C-LoRA: Contextual Low-Rank Adaptation for Uncertainty Estimation in Large Language Models
Amir Hossein Rahmati, Sanket Jantre, Weifeng Zhang, Yucheng Wang, Byung-Jun Yoon, Nathan M. Urban, Xiaoning Qian
TL;DR
Fine-tuning large language models with LoRA can yield overconfident predictions in low-data regimes. The authors introduce Contextual Low-Rank Adaptation (C-LoRA), a Bayesian, parameter-efficient approach that makes the LoRA adapters context-dependent via lightweight per-layer modules and a data-driven low-rank factorization, enabling sample-specific uncertainty estimates. Across six reasoning tasks with LLaMA2-7B, C-LoRA delivers well-calibrated uncertainty (low ECE and NLL) and robust generalization, often outperforming state-of-the-art uncertainty-aware LoRA methods, with ablations confirming the importance of the contextual module.

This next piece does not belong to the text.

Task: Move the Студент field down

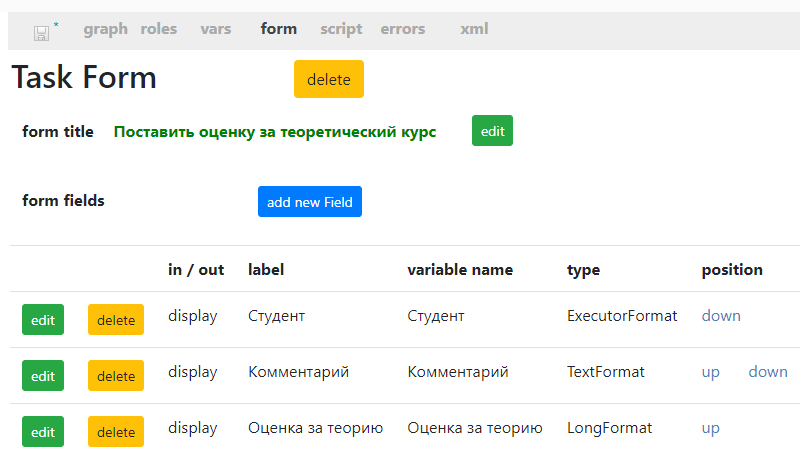Action: [721, 316]
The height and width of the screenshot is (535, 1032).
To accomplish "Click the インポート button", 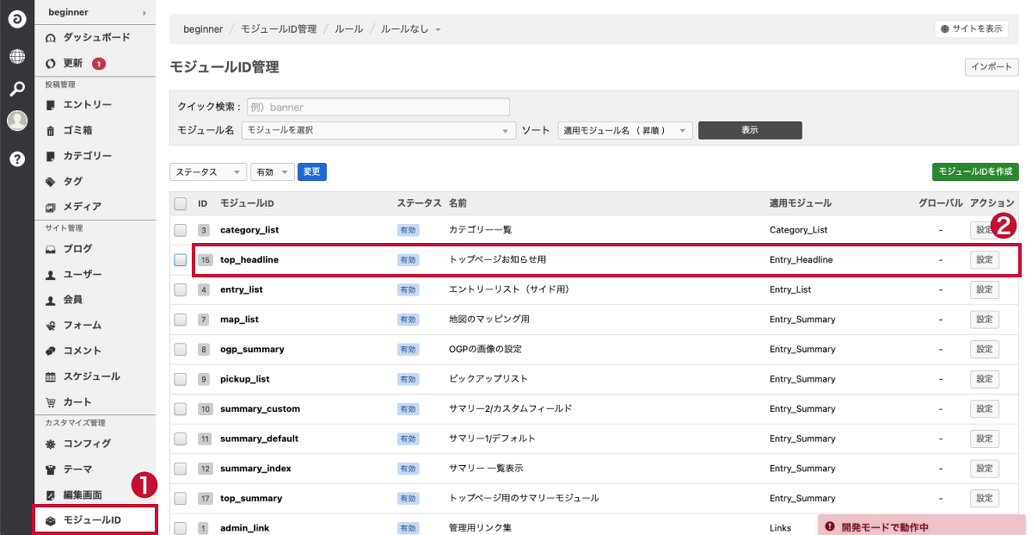I will 991,67.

While the method scales conceptually beyond 7B, the paper also discusses limitations and future directions, including scaling to larger models, multimodal settings, and active-learning applications.
Abstract
Low-Rank Adaptation (LoRA) offers a cost-effective solution for fine-tuning large language models (LLMs), but it often produces overconfident predictions in data-scarce few-shot settings. To address this issue, several classical statistical learning approaches have been repurposed for scalable uncertainty-aware LoRA fine-tuning. However, these approaches neglect how input characteristics affect the predictive uncertainty estimates. To address this limitation, we propose Contextual Low-Rank Adaptation (C-LoRA) as a novel uncertainty-aware and parameter efficient fine-tuning approach, by developing new lightweight LoRA modules contextualized to each input data sample to dynamically adapt uncertainty estimates. Incorporating data-driven contexts into the parameter posteriors, C-LoRA mitigates overfitting, achieves well-calibrated uncertainties, and yields robust predictions. Extensive experiments on LLaMA2-7B models demonstrate that C-LoRA consistently outperforms the state-of-the-art uncertainty-aware LoRA methods in both uncertainty quantification and model generalization. Ablation studies further confirm the critical role of our contextual modules in capturing sample-specific uncertainties. C-LoRA sets a new standard for robust, uncertainty-aware LLM fine-tuning in few-shot regimes. Although our experiments are limited to 7B models, our method is architecture-agnostic and, in principle, applies beyond this scale; studying its scaling to larger models remains an open problem. Our code is available at https://github.com/ahra99/c_lora.